The story line storyline involves a summer of runaway weather in which not one, but two major storms hit Chicago simultaneously. One is a tropical hurricane moving up from the gulf, destroying the St. Louis arch in its path, while the other is an arctic storm descending from the north. The result is a tsunami of tornadoes strong enough to demolish major skyscrapers. While ridiculous (hurricanes are about the only weather horror we’re spared here), that kind of apocalyptic fantasy is a basic tool of disaster fiction.

Where scriptwriter Matt Dorff really errs is in the unwieldy assortment of additional coincidences and ill fortunes he heaps upon the city and his hapless characters.

Evildoers at the fictional utility (Lexer Electric) are woefully unprepared for computer hacking, and thus, just before word of the storms arrives, Chicago is dealt a major blackout like the one the East Coast suffered just over a year ago. As if dual mega-storms weren’t enough, the blackout silences major communications and throws the city into chaos only hours before the first telltale gust.

And, as in “Day After Tomorrow,” the people whose lives we follow endure mishaps and atrociously bad luck. Here’s one: Thomas Gibson, playing an official dealing with the crisis, has a daughter dating a psychopath. When the lights go out, he’s stalking her and her mother at the bank, where the power meltdown causes all the security doors to slam shut.

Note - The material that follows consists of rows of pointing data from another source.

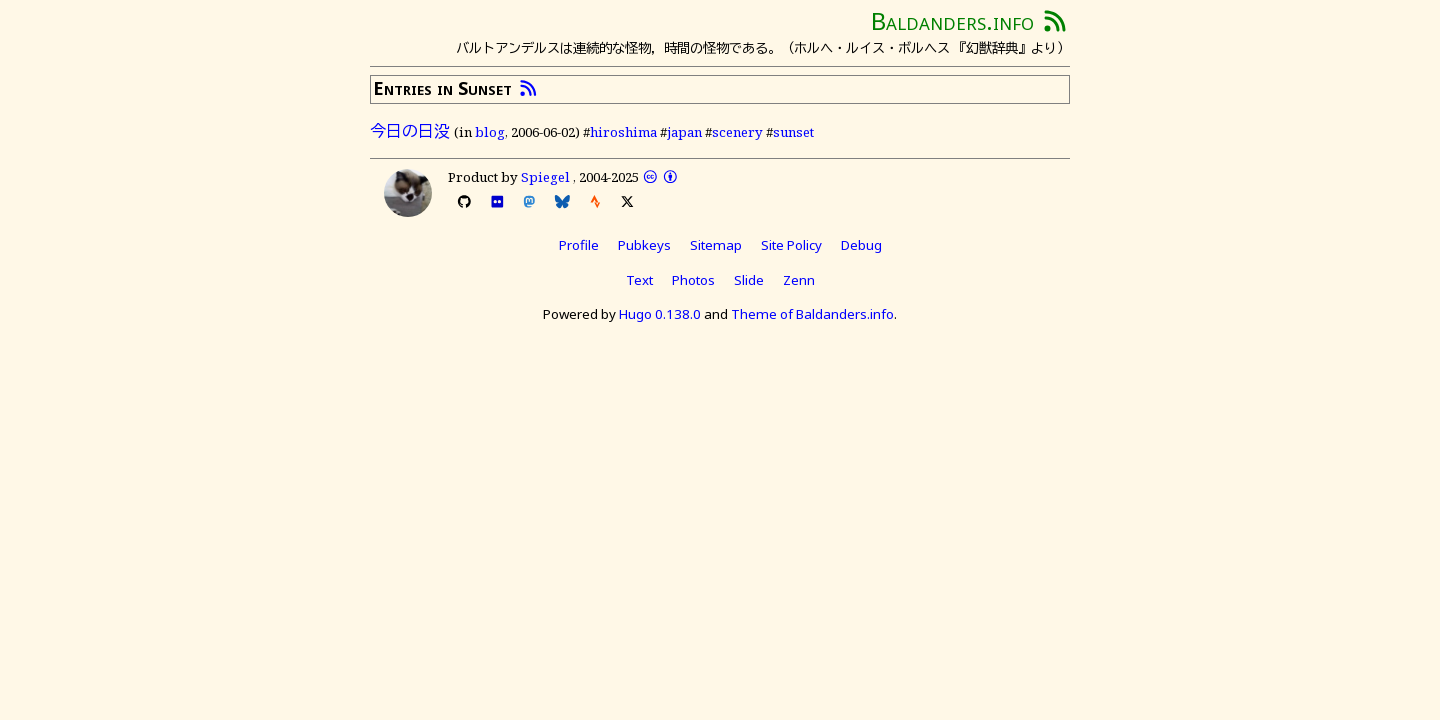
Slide (749, 280)
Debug (861, 245)
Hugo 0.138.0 (660, 314)
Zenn (799, 280)
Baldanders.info (952, 20)
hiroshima (623, 132)
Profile (579, 245)
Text (639, 280)
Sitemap (716, 245)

In the skirmish, Gibson’s daughter gets shot and needs to be rescued, just at the time her father is trying to manage a citywide crisis and hospitals have all but shut down.

That’s just a taste of the madness. Meanwhile, a harried secretary of energy (Dianne Wiest) tries to grapple with it all in a political sideshow that’s long on preachy pronouncements and short on dramatic depth or thematic clarity. We’re warned we better do something, but it’s never clear what.

The performances of the large cast, including Gibson, Wiest and Brian Dennehy (as a wizened climactic expert) bring maturity to an otherwise sophomoric undertaking. But they don’t rescue the ridiculous storytelling, and the dramatic credibility in all this proves even less durable than a Loop besieged by countless cyclones.